There has been a lot of speculation about the intensity of municipal mutual fund outflows. Investors have headed for the exit for the last 21 weeks. Does this exodus give us an accurate read on the health of the municipal securities market?
Two charts. Two views.
One is the “dumb money” view and the other is the “smart money” view. [No disrespect to anyone reading this blog.]
On Wall Street retail investors and small pension funds are known as “dumb money”. This is because these investors have less knowledge of the practices of the securities markets and less access to sophisticated information. Mutual funds are usually considered products for “dumb money”.
The Lipper data in the chart above shows the exodus from muni mutual funds has slowed and leveled off. This is a big positive for those who own muni mutual funds. It is also a positive for those who own muni securities directly because fund sales were depressing prices for everyone.

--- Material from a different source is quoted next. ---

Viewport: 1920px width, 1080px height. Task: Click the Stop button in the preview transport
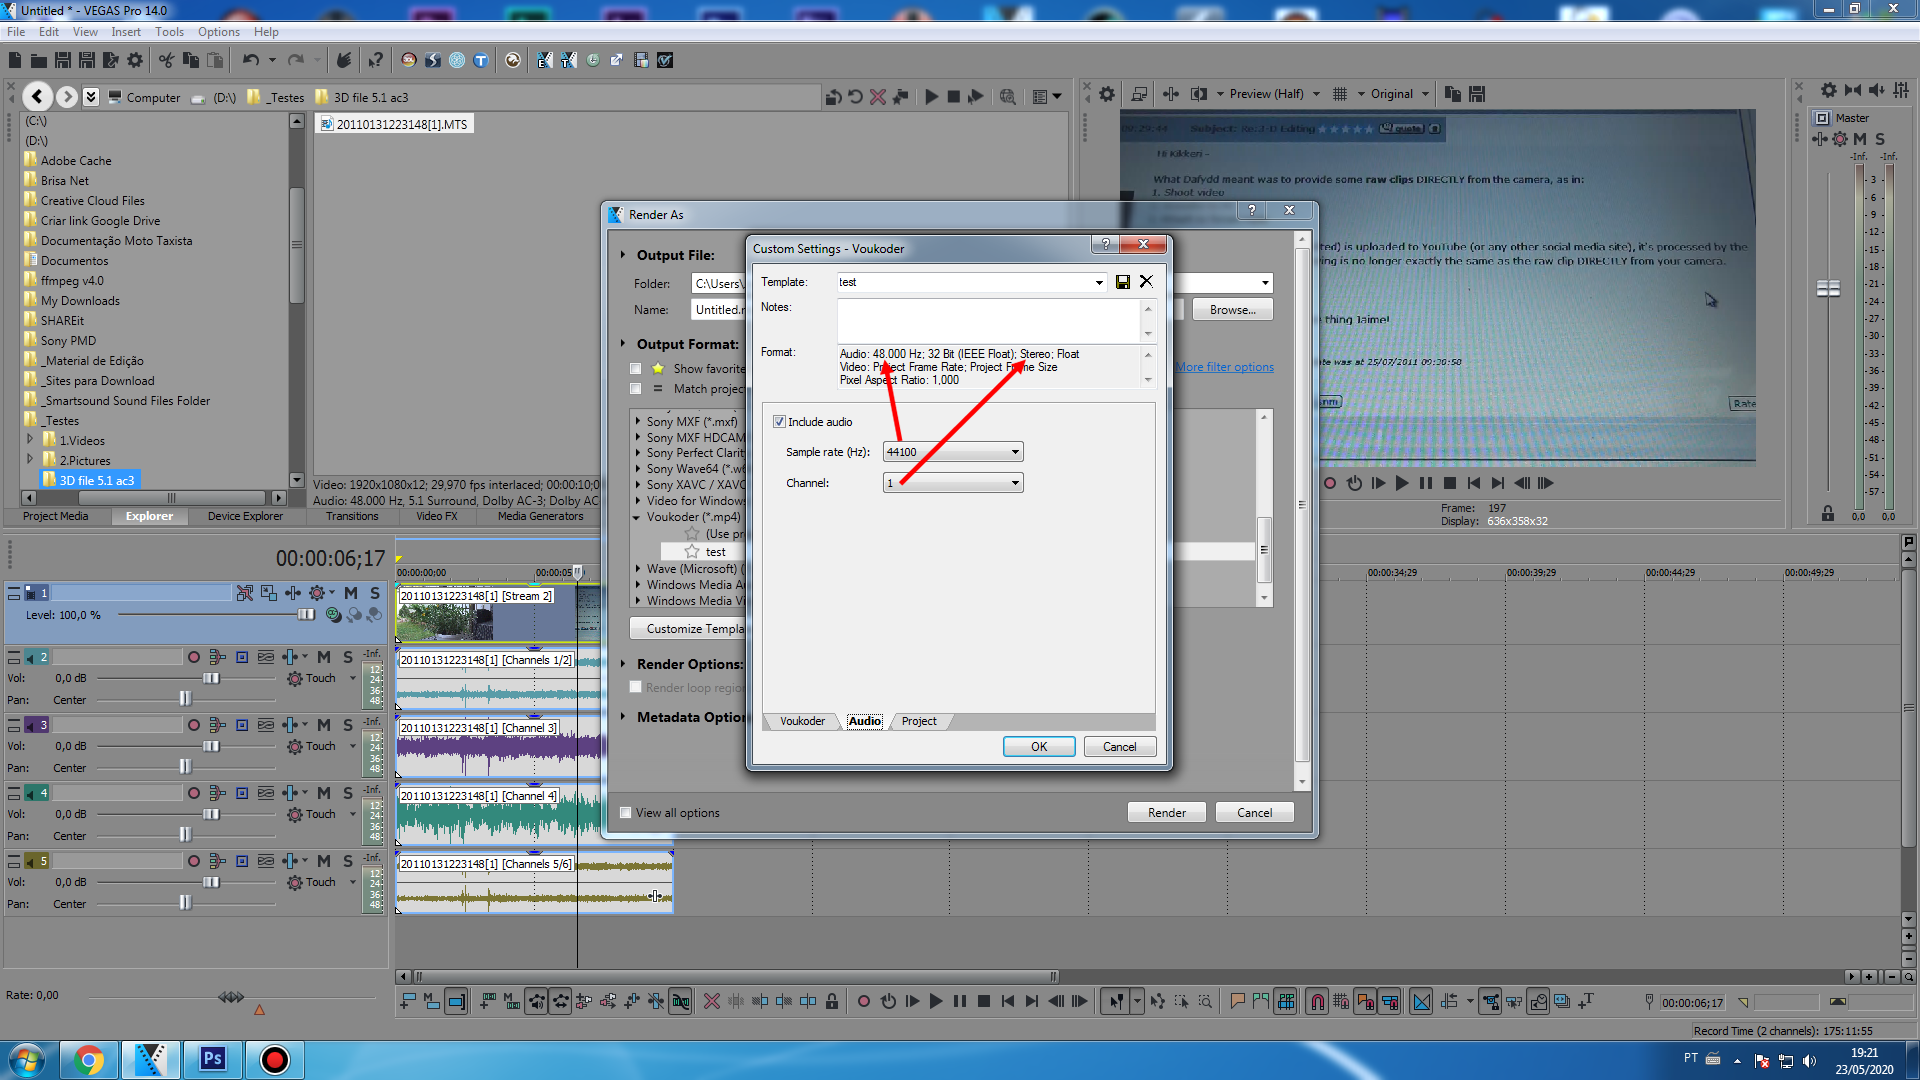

“Smart money” are those in the financial markets who understand how the game is really played and know that the appearance of things is unlikely to represent the true state of the markets. Think Goldman Sachs, or another dealer, selling collaterized debt obligations (CDOs) full of securities they knew would fail then shorting the CDOs. Unfortunately this sort of thing happens more than we know. “Smart money” also has access to much richer, faster, and deeper information about markets. Having an information edge is how profits are made.